Stored items:
==========

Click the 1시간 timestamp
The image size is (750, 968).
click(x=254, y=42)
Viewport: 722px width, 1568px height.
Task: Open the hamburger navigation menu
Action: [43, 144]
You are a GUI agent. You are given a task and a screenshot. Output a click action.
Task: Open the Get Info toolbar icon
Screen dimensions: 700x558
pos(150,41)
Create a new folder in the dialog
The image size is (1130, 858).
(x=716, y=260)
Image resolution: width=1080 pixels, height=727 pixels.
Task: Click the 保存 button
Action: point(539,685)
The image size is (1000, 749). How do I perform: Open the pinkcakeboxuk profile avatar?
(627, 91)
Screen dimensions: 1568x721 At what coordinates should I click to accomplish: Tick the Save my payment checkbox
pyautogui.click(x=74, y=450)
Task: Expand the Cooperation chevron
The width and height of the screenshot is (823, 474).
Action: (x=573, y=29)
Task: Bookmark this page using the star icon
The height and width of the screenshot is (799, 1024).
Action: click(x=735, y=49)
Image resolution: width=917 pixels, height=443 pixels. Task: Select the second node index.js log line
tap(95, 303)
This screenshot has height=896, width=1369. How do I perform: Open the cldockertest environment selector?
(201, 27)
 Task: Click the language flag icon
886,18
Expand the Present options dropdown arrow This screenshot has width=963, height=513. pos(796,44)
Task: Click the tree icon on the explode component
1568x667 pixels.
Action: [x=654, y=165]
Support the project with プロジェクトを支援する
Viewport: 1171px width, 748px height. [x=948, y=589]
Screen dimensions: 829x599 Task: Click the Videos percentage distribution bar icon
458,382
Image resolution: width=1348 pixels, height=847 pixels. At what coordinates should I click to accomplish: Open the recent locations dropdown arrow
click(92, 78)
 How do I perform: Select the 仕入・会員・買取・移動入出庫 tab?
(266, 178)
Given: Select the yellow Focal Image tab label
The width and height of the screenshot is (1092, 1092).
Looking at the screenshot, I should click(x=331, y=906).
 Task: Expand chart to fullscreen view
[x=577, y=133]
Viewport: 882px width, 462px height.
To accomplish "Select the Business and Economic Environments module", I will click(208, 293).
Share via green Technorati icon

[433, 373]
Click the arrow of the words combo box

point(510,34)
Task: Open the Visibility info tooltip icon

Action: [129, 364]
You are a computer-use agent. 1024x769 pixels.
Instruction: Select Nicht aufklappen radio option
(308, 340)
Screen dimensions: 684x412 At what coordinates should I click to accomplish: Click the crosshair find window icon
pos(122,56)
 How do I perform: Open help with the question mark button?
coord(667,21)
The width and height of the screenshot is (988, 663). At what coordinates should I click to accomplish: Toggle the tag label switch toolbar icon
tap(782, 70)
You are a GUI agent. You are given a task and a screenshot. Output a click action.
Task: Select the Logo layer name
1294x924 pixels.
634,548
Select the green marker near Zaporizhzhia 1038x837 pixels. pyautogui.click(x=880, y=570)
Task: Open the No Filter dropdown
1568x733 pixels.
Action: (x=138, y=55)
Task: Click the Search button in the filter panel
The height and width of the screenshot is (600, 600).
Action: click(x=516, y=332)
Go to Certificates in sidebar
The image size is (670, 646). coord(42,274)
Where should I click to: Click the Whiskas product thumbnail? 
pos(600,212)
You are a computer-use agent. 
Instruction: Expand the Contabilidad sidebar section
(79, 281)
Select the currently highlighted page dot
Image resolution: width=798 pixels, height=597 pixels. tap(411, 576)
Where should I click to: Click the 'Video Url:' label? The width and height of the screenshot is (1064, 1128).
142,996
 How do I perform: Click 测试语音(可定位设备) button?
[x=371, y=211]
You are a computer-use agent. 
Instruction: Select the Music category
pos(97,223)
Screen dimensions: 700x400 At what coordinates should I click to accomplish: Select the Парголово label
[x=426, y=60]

==========

Please, from the entries above, set down exactly the lines from the one containing "This screenshot has height=896, width=1369." through the one containing "Expand the Present", and only those.

▶ [Answer below]:
This screenshot has height=896, width=1369. How do I perform: Open the cldockertest environment selector?
(201, 27)
 Task: Click the language flag icon
886,18
Expand the Present options dropdown arrow This screenshot has width=963, height=513. pos(796,44)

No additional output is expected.